Allerdings zeigt sich im Ruhrgebiet in besonders krasser Form, was substantiell in dieser unserer Gesellschaft "total falsch läuft", jedenfalls für mich als Sozialdemokraten, nämlich eine immer weiter auseinander driftende Zweiklassengesellschaft. Wir haben darüber gestern/vorgestern hier bei den Ruhrbaronen diskutiert u.a. am Beispiel Essen -Essener Norden, SPD-Essen, Quartiere für Flüchtlinge und anhand des Wortes "Wir" mit einschlägigen Bemerkungen von Helmut Junge.

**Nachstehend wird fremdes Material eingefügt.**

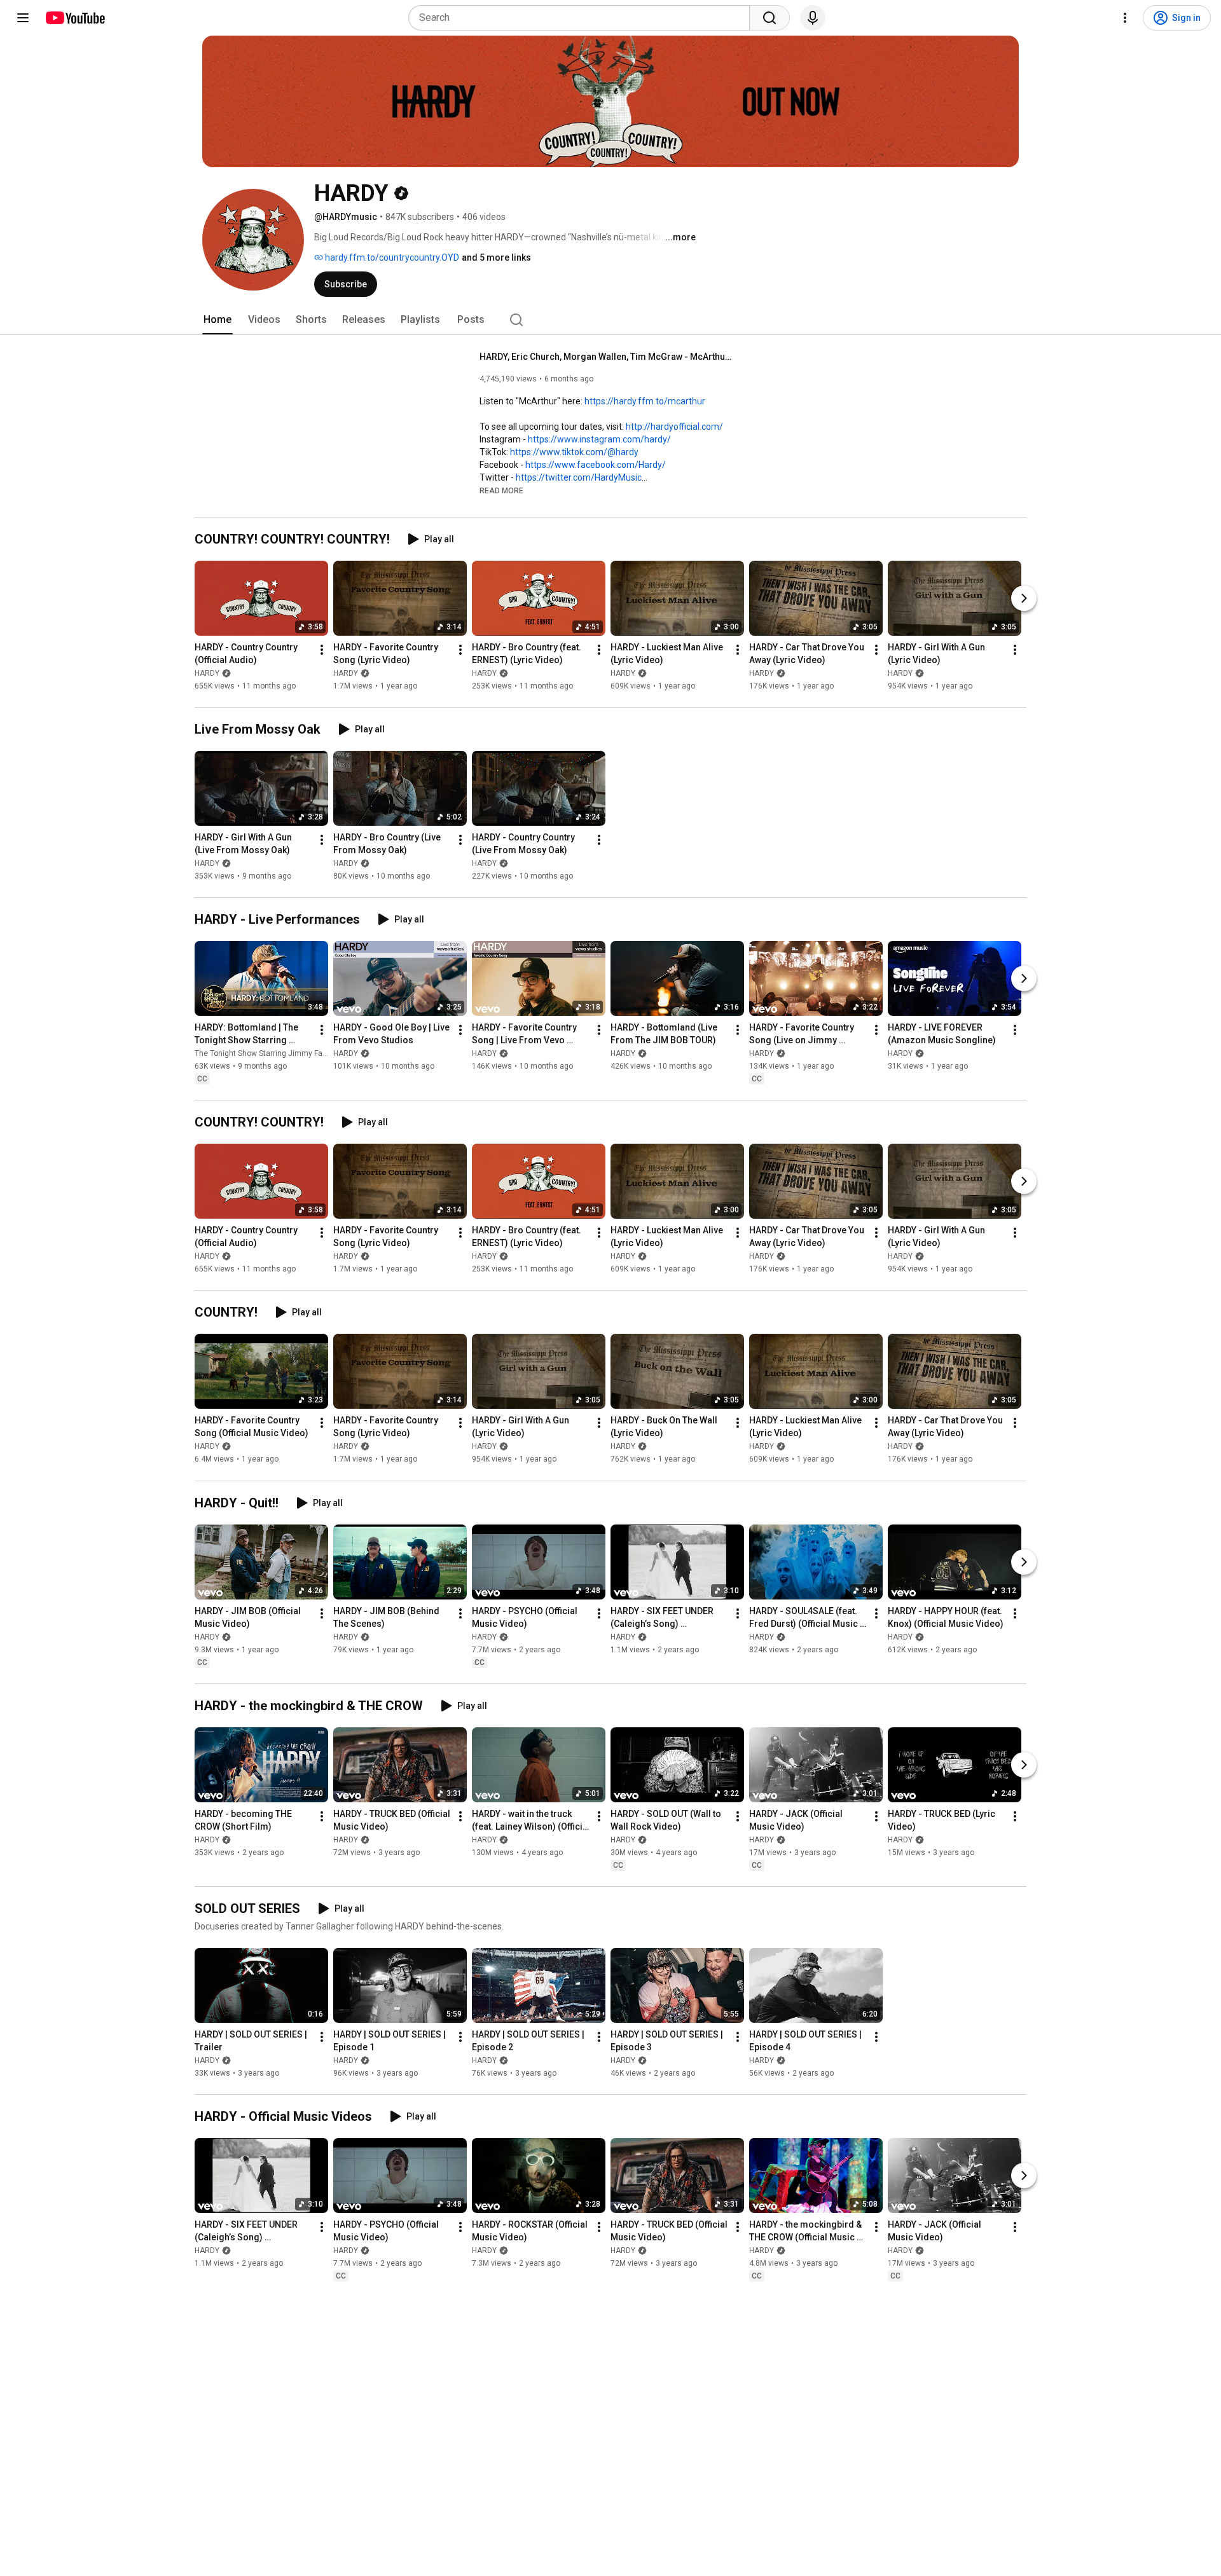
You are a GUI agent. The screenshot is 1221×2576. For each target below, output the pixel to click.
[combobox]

Jedenfalls zeigt mir die hier laufende Diskussion über " Möbel im öffentlichen Raum" , über "Bestuhlungen im öffentlichen Raum in GE" geradezu exemplarisch , wieweit entfernt "man" sein kann bzw. wieweit entfernt "man" ist von den Sorgen und Problemen, die z.B.
6o % -plus X" der Bürgerschaft in GE tagtäglich bedrücken und belasten. Zwei-Klassengesellschaft !!